» Tu tarea: Enumera las medidas difusas de las interacciones que, según el texto sobre las fronteras de los sistemas que aparece más abajo, hay que considerar para delimitar un grupo social.

Invariablemente, la identificación de una frontera (y del sistema correspondiente) depende de las relaciones sistémicas consideradas por quienes establecen la identificación. Es un proceso activo de selección y modelización que se ve complicado con ulterioridad por el hecho de que, al crecer la complejidad estructural y relacional de los sistemas integrados que tratamos, sus fronteras se vuelven cada vez más relacionales y menos estructurales. Las células que integran el cuerpo humano tienen, en tanto que unidades autopoiéticas, una membrana fácilmente identificable. La identificación de la frontera del propio cuerpo humano o de algunos de sus sistemas somáticos ya presenta cierta dificultad. ¿Y qué decir de la frontera de un grupo social integrado por diferentes seres humanos? Aquí la importancia de las barreras físicas se vuelve bastante relativa y nos vemos obligados a considerar medidas más difusas como la intensidad, la frecuencia o la recursividad de las interacciones.

» Información extraída:
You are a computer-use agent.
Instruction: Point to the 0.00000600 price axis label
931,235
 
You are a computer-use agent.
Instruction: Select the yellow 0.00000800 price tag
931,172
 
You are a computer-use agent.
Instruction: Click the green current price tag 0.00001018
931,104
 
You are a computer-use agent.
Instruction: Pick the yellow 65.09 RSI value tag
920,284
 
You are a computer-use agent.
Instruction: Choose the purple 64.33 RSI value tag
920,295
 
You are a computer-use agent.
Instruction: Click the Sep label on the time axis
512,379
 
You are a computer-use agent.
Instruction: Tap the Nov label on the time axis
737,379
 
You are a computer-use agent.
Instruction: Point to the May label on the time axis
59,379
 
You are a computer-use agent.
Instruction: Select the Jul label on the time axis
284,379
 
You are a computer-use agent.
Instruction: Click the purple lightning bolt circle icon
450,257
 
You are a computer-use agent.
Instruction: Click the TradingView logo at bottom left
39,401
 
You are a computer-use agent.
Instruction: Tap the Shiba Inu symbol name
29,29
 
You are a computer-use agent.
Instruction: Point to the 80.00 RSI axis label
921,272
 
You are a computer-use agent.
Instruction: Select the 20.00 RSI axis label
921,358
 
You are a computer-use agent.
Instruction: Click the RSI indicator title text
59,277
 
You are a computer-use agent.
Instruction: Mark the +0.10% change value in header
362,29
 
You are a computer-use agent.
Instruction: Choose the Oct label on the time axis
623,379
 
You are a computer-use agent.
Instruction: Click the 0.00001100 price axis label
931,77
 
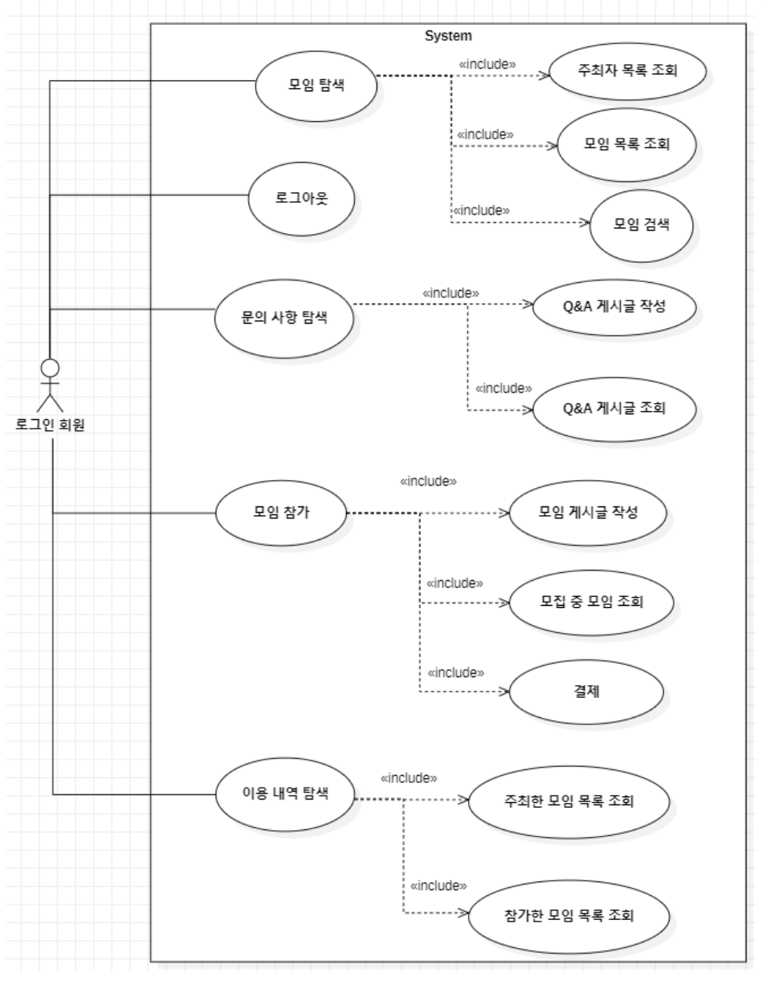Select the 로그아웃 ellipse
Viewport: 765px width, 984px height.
---
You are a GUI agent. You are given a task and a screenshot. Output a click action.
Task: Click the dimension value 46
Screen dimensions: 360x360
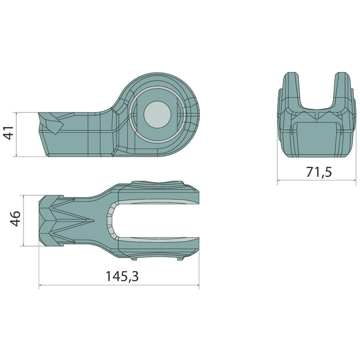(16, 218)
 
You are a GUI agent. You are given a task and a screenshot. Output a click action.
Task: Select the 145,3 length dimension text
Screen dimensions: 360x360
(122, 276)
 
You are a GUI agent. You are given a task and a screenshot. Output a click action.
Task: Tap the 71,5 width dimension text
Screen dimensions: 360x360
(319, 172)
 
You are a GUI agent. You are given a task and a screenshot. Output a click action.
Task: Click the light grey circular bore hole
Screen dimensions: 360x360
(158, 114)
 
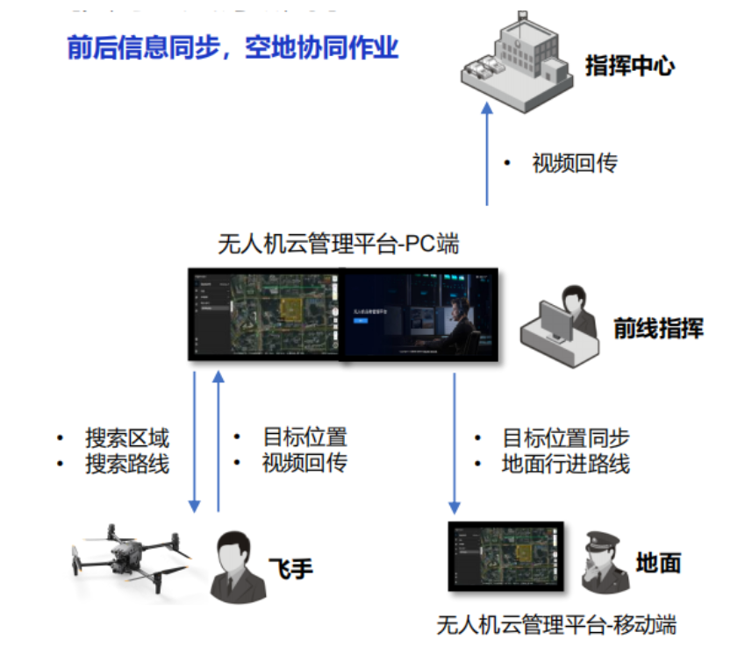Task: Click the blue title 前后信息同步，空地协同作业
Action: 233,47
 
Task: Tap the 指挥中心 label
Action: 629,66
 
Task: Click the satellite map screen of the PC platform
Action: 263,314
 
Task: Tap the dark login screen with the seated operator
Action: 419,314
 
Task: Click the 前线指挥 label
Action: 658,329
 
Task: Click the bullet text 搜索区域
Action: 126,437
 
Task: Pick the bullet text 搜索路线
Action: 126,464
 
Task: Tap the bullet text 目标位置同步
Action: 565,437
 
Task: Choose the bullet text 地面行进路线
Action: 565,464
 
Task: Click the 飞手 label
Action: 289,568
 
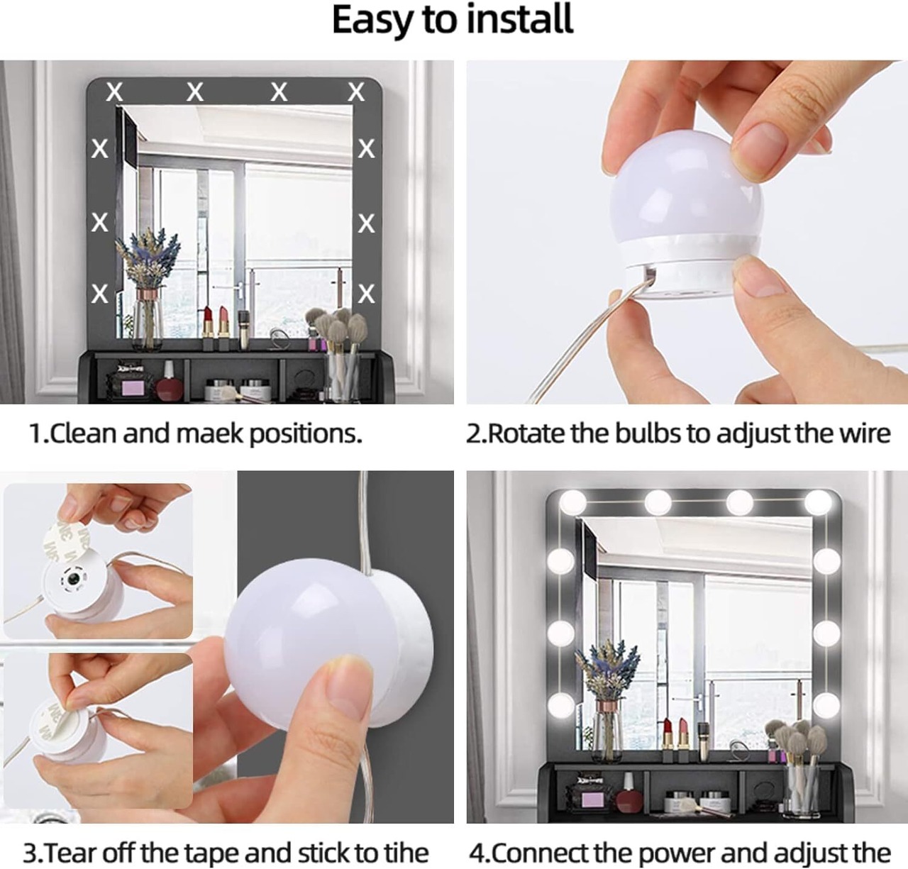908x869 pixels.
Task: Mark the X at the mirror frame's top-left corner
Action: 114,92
--
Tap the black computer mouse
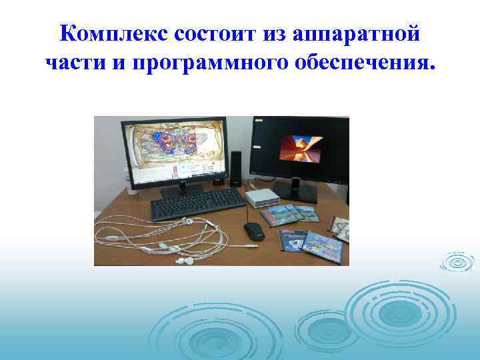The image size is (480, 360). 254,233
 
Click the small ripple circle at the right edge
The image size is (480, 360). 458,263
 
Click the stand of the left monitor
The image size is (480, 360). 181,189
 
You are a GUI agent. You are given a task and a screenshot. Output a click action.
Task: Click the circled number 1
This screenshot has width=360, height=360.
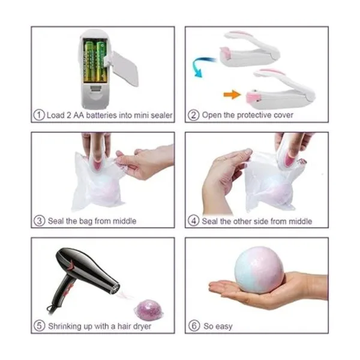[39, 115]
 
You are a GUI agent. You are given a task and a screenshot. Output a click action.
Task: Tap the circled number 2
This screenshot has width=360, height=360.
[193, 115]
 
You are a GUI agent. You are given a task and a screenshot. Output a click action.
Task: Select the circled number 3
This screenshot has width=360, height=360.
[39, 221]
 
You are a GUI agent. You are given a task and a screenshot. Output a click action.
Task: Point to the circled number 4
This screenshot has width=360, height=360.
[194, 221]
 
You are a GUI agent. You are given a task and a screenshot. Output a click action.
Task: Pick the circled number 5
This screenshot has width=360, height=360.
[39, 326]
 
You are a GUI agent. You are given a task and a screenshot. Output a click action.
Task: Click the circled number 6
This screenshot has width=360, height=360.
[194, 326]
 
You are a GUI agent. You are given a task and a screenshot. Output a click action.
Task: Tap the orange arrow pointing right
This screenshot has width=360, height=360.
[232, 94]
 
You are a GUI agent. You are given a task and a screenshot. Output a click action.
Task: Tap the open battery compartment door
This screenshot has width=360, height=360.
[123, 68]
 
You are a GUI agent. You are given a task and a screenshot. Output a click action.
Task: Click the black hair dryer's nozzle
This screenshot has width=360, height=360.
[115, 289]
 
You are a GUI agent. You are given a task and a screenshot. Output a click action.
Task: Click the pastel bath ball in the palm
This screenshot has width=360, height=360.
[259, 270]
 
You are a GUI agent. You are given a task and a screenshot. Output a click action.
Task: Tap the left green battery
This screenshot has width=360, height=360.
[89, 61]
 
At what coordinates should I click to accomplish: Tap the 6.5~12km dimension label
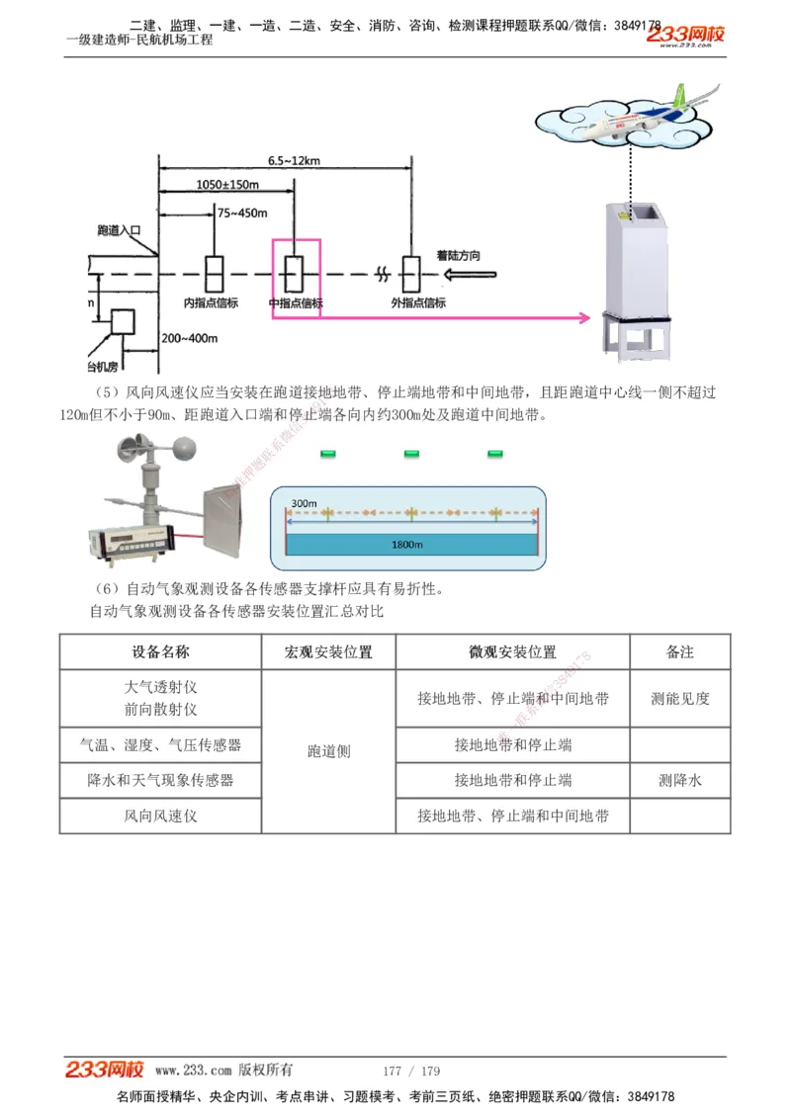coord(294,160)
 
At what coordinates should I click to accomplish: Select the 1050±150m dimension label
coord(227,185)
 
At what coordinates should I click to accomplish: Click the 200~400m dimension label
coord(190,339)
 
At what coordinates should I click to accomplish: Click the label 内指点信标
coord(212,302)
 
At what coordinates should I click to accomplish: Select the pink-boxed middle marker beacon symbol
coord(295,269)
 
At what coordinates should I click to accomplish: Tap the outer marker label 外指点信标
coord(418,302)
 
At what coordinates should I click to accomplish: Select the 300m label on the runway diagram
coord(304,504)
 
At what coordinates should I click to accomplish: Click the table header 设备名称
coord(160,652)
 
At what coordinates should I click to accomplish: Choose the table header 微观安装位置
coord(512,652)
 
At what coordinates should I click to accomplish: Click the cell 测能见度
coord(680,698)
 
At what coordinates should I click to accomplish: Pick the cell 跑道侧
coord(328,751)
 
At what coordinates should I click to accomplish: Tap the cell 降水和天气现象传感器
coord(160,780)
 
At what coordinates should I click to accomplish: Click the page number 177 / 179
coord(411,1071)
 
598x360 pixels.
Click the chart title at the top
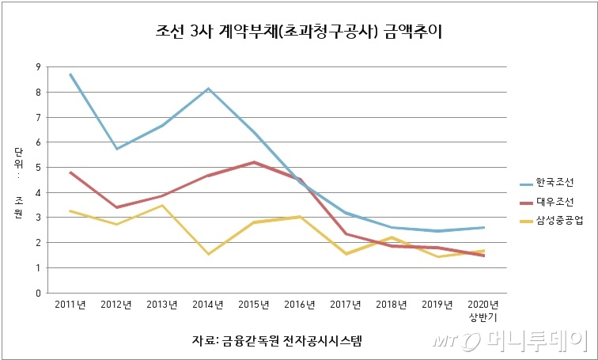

» Respuesta escrita: La intensidad, la frecuencia y la recursividad de las interacciones.